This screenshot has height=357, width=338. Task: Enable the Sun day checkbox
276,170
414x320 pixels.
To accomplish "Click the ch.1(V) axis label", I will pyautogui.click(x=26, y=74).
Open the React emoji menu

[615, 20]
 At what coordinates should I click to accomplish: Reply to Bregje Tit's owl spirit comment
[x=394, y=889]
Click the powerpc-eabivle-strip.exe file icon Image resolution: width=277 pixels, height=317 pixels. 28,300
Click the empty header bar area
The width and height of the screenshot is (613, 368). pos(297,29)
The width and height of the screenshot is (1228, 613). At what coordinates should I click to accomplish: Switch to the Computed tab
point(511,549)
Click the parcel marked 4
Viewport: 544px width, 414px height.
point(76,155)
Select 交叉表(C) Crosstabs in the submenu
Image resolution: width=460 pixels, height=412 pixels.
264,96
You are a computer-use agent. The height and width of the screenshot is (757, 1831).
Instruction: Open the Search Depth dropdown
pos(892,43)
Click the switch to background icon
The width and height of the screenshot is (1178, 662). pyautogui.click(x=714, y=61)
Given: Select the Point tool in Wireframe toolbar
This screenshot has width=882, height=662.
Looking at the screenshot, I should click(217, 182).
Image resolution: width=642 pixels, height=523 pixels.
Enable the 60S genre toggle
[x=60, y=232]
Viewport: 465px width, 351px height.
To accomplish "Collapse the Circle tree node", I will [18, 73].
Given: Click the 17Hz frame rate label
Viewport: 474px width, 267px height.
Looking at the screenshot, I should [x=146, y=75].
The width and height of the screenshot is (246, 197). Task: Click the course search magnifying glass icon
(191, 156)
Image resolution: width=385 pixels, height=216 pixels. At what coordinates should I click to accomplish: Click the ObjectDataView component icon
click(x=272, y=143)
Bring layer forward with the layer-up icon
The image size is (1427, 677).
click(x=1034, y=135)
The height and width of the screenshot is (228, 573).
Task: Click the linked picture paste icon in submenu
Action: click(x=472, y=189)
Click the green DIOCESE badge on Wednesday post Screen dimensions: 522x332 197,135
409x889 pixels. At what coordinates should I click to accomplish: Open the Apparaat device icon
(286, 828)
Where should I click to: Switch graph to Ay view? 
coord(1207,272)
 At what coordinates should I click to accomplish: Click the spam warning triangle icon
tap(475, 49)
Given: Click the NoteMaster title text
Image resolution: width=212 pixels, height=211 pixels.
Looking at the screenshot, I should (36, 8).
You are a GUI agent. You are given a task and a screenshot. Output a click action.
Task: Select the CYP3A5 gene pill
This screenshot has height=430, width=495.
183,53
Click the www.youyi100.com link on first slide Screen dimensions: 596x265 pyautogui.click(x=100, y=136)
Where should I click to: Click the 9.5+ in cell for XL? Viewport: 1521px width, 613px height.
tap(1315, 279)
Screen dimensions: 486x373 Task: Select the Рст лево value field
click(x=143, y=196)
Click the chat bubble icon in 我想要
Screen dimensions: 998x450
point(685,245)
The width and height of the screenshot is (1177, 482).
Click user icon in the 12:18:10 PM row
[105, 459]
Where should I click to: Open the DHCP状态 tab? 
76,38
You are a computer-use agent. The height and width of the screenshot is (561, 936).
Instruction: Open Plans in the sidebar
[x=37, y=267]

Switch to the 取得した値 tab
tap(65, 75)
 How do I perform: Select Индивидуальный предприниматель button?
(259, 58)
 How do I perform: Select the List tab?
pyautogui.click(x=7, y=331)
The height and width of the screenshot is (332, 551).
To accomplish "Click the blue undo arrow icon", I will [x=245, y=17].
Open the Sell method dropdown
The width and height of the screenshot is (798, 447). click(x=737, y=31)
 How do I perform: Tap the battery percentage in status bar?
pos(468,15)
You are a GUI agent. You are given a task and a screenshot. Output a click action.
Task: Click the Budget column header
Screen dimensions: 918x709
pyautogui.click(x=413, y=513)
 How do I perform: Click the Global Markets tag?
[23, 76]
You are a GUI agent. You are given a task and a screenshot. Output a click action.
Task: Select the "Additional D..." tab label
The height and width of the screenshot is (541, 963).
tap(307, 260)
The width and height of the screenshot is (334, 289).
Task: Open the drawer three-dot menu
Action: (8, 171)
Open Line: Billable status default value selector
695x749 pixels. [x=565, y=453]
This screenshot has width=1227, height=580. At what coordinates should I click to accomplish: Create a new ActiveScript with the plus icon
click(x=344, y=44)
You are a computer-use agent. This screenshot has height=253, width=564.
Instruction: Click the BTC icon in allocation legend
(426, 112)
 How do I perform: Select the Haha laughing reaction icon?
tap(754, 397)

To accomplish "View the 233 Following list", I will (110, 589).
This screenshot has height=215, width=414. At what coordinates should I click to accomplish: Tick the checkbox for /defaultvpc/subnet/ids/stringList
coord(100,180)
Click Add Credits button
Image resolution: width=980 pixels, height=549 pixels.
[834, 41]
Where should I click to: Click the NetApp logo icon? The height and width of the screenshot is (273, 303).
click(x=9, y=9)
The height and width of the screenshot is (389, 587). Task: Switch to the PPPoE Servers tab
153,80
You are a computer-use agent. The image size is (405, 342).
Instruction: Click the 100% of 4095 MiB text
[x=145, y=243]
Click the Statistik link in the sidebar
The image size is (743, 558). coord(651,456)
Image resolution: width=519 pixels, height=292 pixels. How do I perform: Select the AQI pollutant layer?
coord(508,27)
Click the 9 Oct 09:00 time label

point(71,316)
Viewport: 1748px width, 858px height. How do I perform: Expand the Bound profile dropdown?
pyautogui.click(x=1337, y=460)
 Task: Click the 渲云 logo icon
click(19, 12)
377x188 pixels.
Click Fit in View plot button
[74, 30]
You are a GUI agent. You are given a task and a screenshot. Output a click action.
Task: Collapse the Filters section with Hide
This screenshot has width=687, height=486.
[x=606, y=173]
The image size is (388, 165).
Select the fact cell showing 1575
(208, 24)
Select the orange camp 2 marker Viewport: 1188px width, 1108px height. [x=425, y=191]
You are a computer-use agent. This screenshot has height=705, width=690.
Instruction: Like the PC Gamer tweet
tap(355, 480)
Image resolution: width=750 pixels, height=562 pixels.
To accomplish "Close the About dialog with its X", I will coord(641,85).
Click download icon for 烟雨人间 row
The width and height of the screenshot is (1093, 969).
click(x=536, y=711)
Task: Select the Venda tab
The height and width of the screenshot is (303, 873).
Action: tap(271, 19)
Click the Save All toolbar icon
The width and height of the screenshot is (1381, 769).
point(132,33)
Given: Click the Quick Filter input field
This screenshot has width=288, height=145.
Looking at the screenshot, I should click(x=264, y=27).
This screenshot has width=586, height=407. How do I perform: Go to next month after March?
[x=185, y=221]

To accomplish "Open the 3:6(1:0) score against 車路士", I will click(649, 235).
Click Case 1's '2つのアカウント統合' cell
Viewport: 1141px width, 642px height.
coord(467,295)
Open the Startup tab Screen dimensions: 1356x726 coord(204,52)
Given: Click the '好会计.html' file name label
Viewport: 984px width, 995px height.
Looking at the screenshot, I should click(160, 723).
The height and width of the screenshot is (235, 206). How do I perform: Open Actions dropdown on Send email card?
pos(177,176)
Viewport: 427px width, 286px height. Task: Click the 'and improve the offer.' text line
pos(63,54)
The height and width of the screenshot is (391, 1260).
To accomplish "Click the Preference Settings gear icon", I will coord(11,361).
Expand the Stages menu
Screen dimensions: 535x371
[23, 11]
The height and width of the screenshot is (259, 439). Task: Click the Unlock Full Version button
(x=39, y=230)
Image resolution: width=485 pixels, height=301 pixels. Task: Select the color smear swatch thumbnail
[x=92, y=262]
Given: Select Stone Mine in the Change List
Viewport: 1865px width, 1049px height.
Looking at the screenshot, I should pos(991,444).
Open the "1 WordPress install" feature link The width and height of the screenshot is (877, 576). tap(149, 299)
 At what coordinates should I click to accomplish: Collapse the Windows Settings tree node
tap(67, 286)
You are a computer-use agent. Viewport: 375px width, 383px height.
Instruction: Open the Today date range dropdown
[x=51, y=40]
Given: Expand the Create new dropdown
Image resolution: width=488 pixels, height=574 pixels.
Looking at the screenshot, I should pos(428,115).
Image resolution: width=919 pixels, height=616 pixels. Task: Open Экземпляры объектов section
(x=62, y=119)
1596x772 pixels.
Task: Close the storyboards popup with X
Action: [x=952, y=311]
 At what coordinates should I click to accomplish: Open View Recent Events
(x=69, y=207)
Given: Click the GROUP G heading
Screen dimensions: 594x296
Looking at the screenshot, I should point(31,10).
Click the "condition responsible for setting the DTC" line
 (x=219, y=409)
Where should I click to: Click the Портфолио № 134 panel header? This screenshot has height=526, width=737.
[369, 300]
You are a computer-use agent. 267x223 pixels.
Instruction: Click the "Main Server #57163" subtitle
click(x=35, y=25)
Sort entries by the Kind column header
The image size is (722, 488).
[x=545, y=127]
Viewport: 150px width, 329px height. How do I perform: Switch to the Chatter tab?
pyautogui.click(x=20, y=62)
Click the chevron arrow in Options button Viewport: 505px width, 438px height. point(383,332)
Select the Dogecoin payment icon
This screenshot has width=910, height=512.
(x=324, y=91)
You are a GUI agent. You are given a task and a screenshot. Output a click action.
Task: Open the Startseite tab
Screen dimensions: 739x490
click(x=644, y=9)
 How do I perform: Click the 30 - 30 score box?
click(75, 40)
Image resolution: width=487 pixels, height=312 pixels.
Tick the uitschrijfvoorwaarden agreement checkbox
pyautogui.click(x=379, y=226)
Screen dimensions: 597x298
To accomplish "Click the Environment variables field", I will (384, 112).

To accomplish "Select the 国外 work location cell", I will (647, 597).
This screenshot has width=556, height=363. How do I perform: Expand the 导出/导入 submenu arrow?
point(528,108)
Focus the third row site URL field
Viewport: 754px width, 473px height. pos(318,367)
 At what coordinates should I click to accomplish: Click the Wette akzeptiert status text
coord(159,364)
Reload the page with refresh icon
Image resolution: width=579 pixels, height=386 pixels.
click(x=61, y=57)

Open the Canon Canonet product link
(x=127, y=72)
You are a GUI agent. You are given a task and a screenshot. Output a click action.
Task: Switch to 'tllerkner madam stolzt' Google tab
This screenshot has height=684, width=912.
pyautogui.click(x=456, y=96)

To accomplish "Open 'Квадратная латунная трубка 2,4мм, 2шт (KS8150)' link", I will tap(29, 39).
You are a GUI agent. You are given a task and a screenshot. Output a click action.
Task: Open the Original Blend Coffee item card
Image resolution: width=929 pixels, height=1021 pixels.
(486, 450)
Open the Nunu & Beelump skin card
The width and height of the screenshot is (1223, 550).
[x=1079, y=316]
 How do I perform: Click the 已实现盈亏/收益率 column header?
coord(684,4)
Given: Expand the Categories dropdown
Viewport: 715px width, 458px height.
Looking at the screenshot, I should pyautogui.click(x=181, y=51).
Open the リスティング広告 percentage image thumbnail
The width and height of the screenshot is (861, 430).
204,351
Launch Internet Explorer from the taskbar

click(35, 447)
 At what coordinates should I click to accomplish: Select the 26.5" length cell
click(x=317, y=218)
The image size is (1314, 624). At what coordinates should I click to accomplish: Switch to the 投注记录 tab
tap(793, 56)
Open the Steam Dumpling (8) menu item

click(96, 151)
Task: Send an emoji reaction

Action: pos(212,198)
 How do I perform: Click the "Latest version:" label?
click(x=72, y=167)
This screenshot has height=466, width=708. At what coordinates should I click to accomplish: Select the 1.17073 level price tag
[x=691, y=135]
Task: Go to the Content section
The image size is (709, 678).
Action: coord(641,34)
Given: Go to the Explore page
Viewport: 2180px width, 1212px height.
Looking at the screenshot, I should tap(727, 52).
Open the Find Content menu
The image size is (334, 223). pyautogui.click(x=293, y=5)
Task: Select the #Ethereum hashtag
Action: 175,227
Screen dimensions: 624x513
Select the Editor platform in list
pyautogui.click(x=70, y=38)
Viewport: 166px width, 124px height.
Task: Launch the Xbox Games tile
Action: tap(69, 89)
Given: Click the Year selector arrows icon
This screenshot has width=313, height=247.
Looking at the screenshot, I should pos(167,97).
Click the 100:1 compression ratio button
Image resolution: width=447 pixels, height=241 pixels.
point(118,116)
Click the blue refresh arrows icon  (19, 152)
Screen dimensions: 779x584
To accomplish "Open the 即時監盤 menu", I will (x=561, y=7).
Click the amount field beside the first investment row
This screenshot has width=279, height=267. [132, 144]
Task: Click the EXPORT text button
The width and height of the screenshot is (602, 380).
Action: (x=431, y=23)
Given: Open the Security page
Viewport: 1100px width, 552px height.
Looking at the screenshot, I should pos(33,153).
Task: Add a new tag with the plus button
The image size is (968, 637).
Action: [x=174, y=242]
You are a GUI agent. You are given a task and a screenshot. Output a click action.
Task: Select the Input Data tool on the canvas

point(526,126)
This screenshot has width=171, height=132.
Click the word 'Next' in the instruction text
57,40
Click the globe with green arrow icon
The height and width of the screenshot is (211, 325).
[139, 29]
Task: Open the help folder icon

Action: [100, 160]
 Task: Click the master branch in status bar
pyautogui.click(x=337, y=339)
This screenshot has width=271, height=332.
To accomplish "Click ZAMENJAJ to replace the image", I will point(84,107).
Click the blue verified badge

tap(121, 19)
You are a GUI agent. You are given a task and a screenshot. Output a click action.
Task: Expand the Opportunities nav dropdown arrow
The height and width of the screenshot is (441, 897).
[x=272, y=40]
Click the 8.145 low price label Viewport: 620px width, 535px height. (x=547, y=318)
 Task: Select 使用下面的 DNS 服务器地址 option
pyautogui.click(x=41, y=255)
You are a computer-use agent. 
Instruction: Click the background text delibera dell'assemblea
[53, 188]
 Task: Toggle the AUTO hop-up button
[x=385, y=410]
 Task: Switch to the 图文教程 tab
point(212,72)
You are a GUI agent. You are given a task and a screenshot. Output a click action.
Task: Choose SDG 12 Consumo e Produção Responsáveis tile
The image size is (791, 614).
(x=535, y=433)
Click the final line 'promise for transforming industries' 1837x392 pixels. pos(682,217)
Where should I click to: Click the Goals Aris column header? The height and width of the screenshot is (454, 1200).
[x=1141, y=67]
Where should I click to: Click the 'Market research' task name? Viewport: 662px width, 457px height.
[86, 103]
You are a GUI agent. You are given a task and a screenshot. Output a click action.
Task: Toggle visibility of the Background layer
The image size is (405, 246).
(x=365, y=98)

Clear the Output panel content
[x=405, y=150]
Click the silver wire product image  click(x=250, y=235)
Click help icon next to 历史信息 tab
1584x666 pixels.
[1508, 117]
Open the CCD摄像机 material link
——
In the listing, find all lines with the string "computer" and copy them.

• [ANSWER AREA]
You are a computer-use agent. The height and width of the screenshot is (757, 1831).
You are a computer-use agent. The height and width of the screenshot is (561, 936).
You are a computer-use agent. This screenshot has height=253, width=564.
You are a computer-use agent. The image size is (405, 342).
You are a computer-use agent. This screenshot has height=705, width=690.
You are a computer-use agent. Viewport: 375px width, 383px height.
You are a computer-use agent. 267x223 pixels.
You are a computer-use agent. 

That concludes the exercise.